According to a study by the National Institute for Occupational Safety and Health (NIOSH), benzene and formaldehyde as well as asbestos (in older structures) are the main chemicals firefighters are exposed to when household items and products are burned. Benzene and formaldehyde are known cancer-causing chemicals, and exposure happens either by inhalation or absorption through the skin.
Benzene is widely used in a number of industries and products. Exposure to products containing benzene can cause life-threatening diseases including Acute Myeloid Leukemia (AML), Myelodysplastic Syndrome (MDS), lymphomas and aplastic Anemia.
Heart problems and physical injuries aren’t uncommon among firefighters, either. Somerville Firefighter Robert Quinn died of a heart attack at the age of 57, and Somerville Fire Lieutenant Paul Sullivan died two months later of pancreatic cancer.

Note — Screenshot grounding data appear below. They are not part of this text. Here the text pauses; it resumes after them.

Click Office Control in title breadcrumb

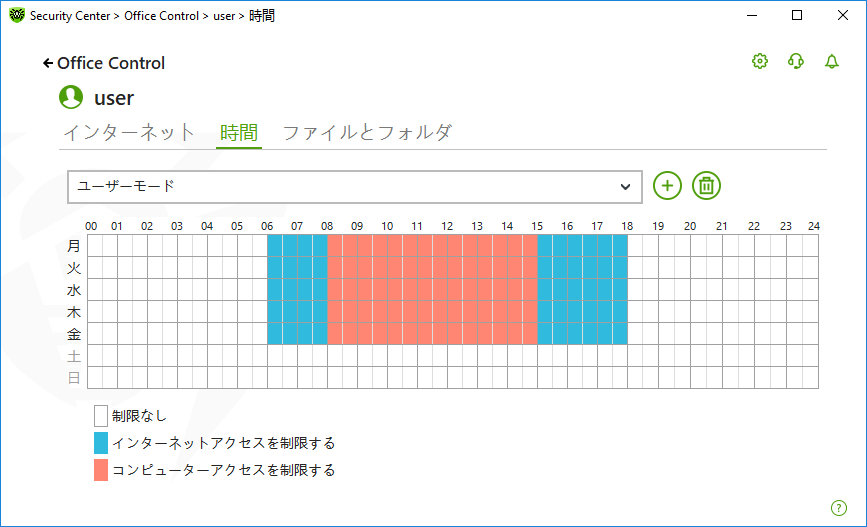coord(161,16)
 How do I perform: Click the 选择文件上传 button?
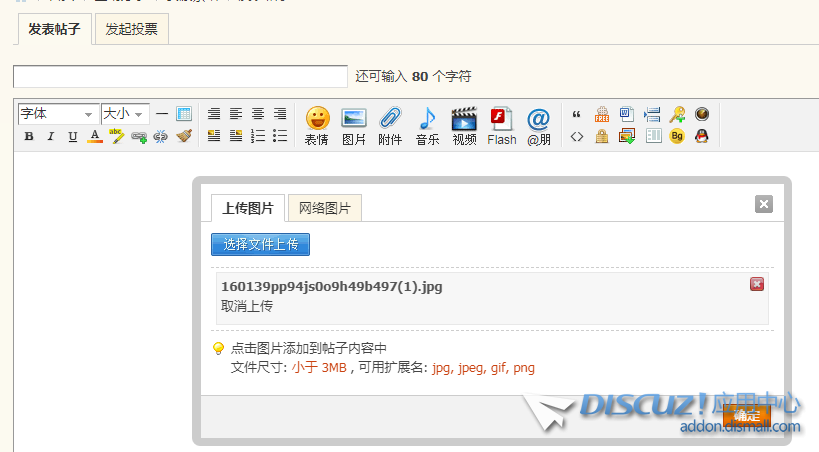260,244
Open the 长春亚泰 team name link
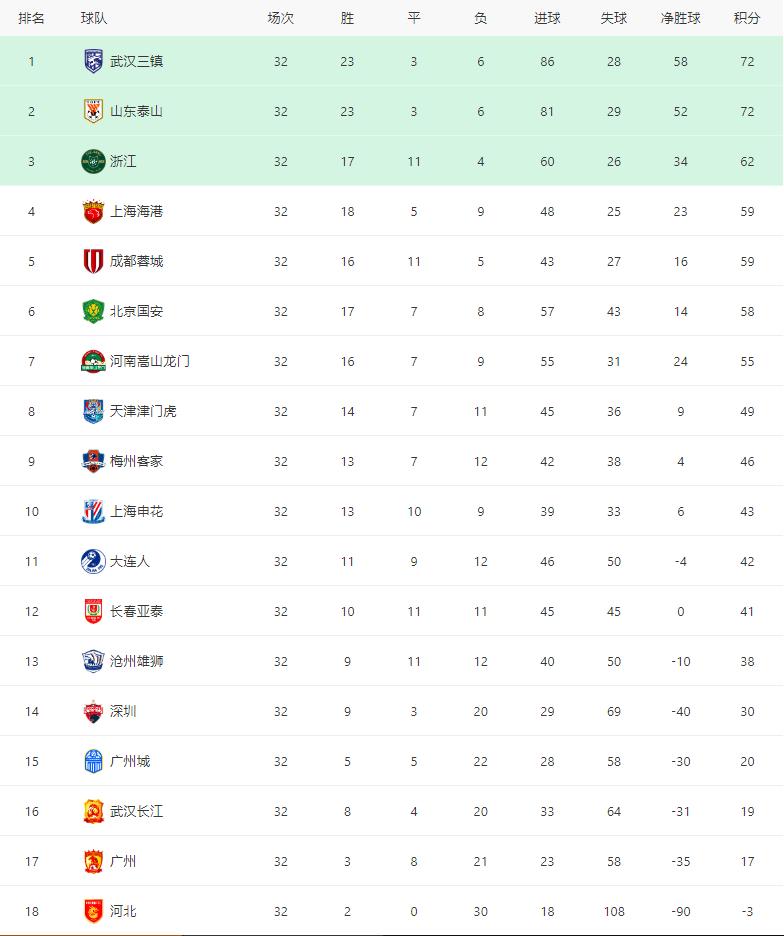The image size is (784, 936). [x=136, y=611]
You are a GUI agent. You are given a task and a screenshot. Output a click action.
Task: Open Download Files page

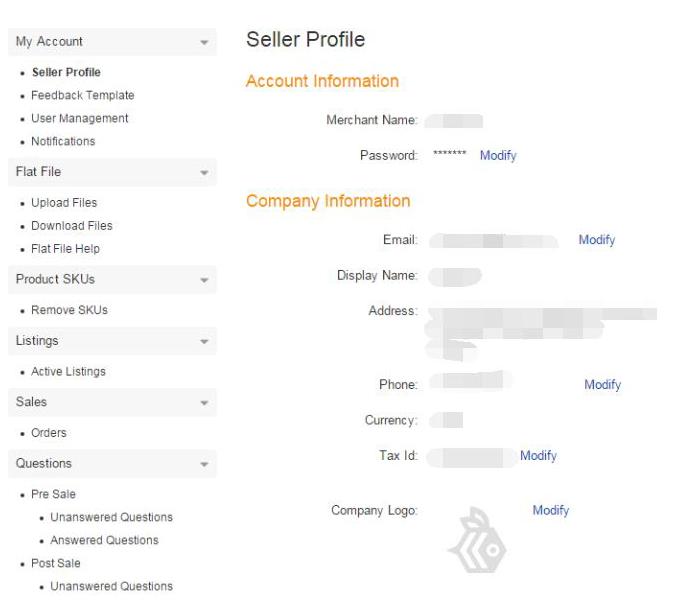(x=72, y=225)
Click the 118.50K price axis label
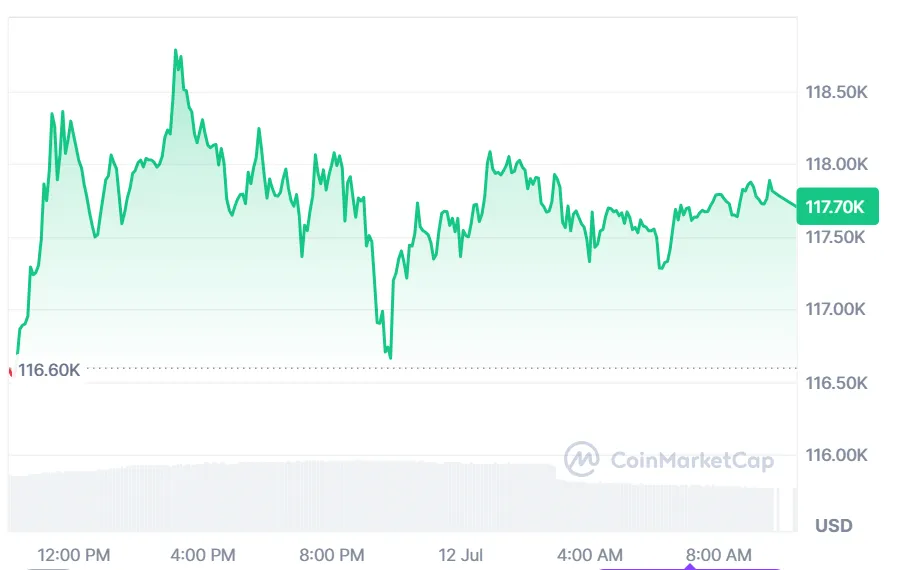This screenshot has width=903, height=570. 837,92
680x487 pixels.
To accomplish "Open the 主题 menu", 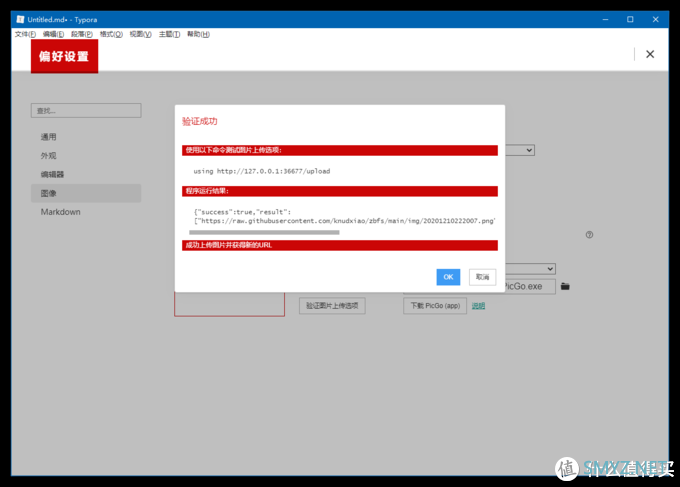I will click(x=168, y=34).
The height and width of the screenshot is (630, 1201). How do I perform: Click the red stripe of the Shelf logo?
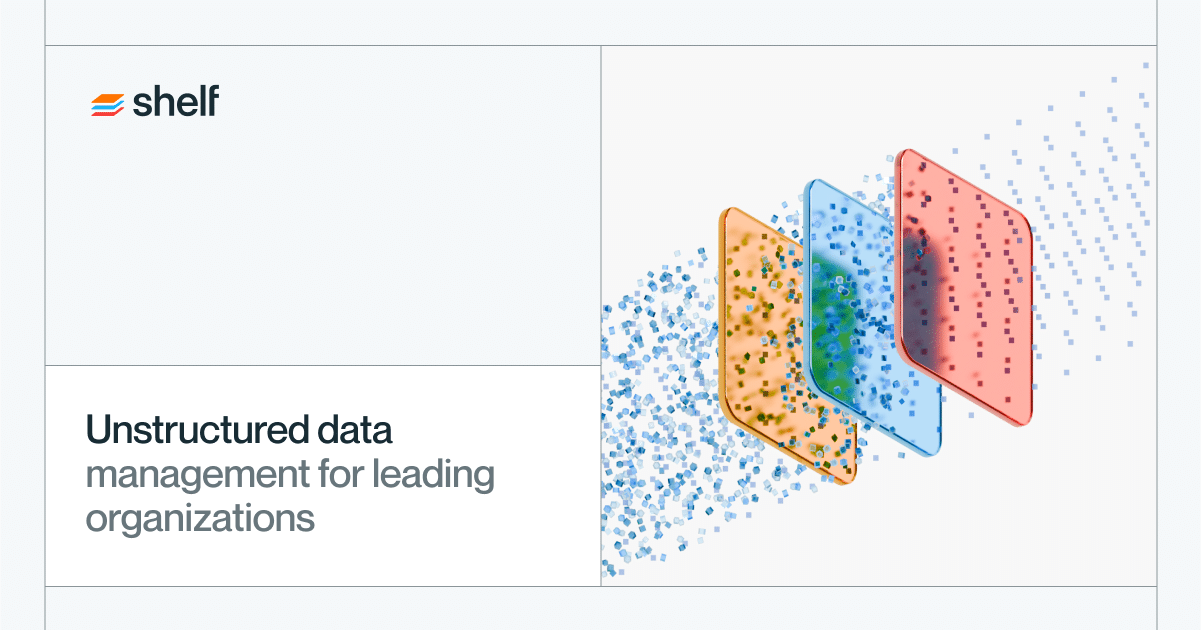[x=105, y=113]
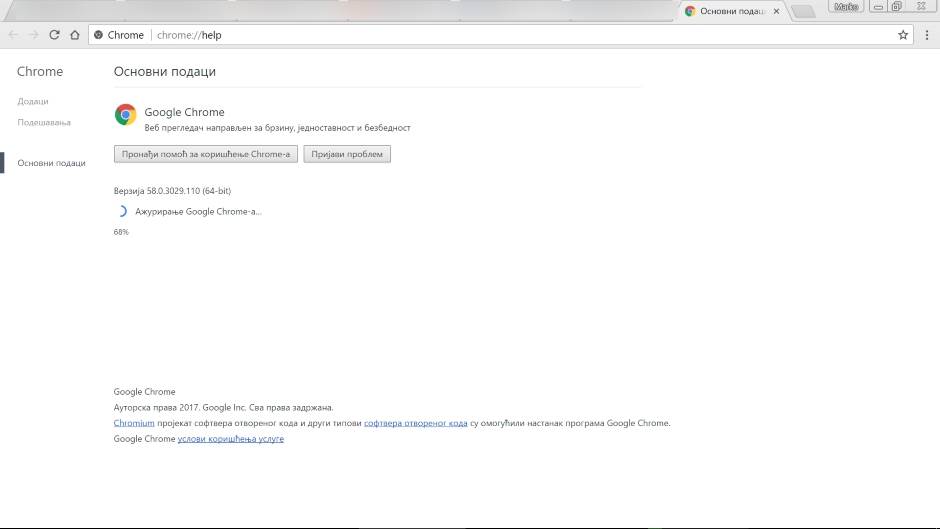Bookmark this page with the star icon

coord(903,35)
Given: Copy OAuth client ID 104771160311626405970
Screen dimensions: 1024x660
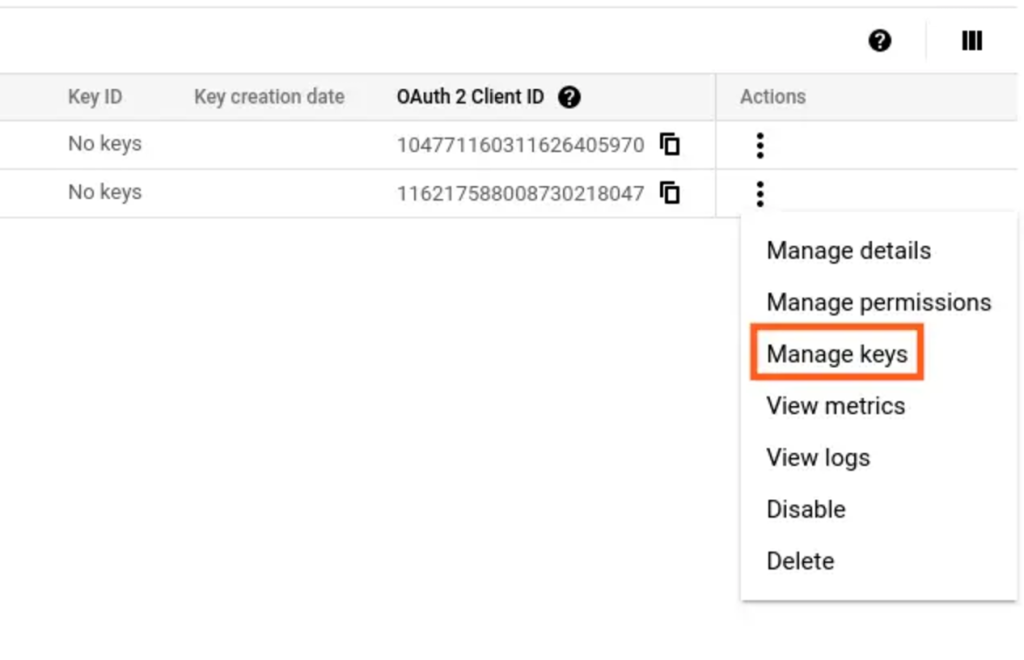Looking at the screenshot, I should pyautogui.click(x=670, y=145).
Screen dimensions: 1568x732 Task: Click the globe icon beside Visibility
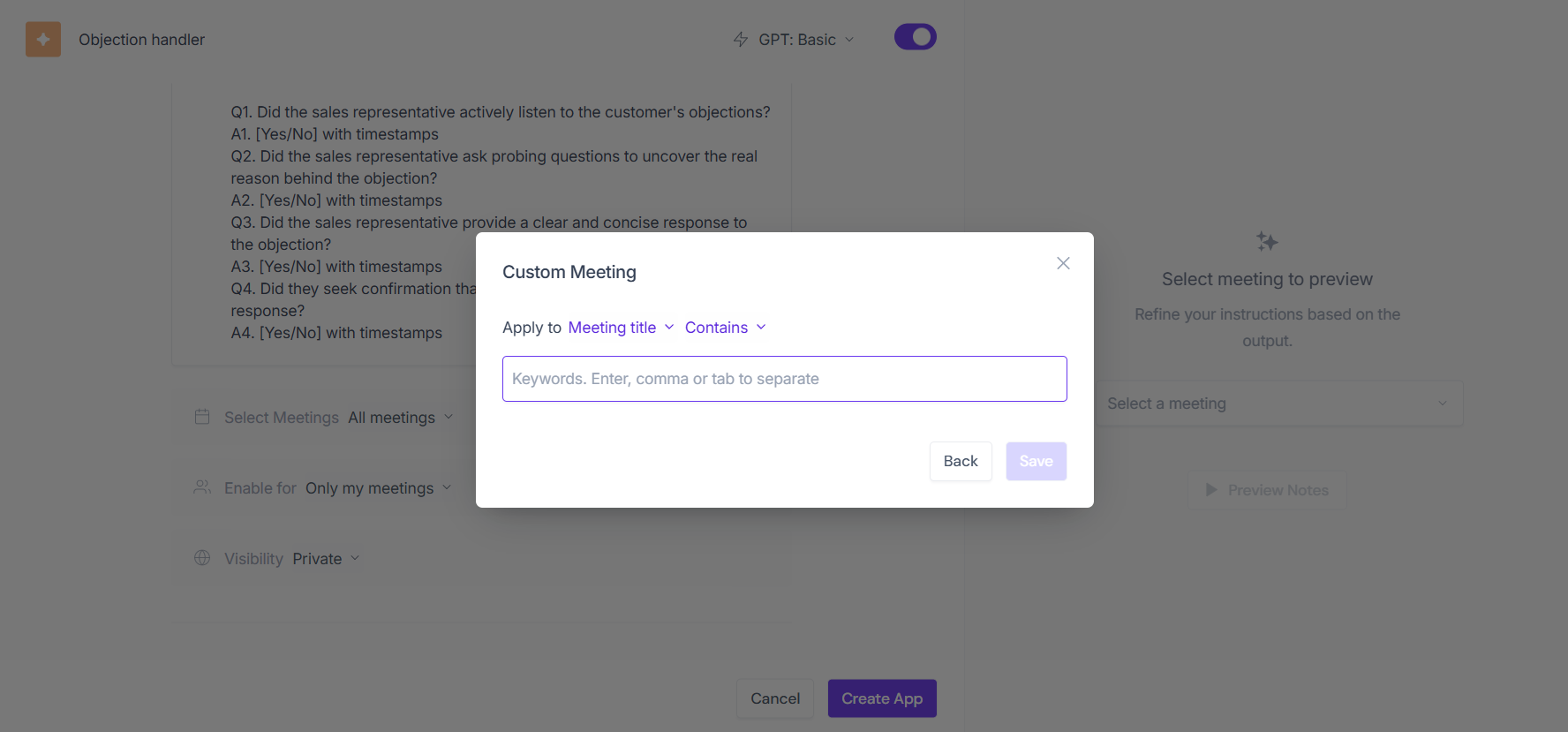[202, 558]
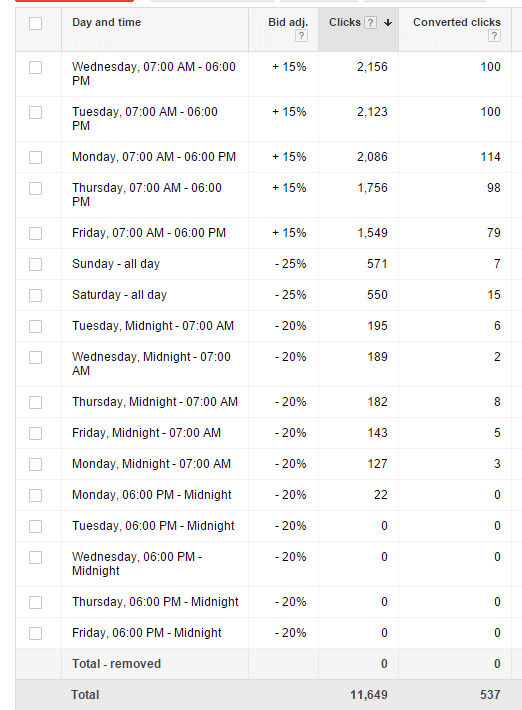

Two other Somerville firefighters are currently on leave battling cancer.
Fire Chief Patrick Sullivan was diagnosed with testicular cancer in 1999 when he was just 39. He had been with the fire department for 13 years by that point.
“It can be scary not knowing what tomorrow’s going to hold for you,” Sullivan said. “But we are trying to protect ourselves better.”
But for Sullivan, being a firefighter is the only job for him. “I can’t imagine doing any other job in my life.”
Tom Ross believes that firefighting is more dangerous now than it was decades ago when furniture was made from wood and cotton, which burns clean during a fire. Today, household items are often made of plastics. Furniture and items such as couches, carpets, and drapes now have flame-retardant chemicals that are linked to cancer.
“There has to be a whole revamp of the culture of the fire department,” Ross said, pointing out extra precautions that firefighters take now to protect themselves, such as a hood under helmets. “People used to think they looked cool when they came back from a fire and were covered in soot and dirt and really looked like a tough guy and the salty old veteran. Now it’s not cool anymore because you are exposing yourself to cancer and nobody wants to do that.”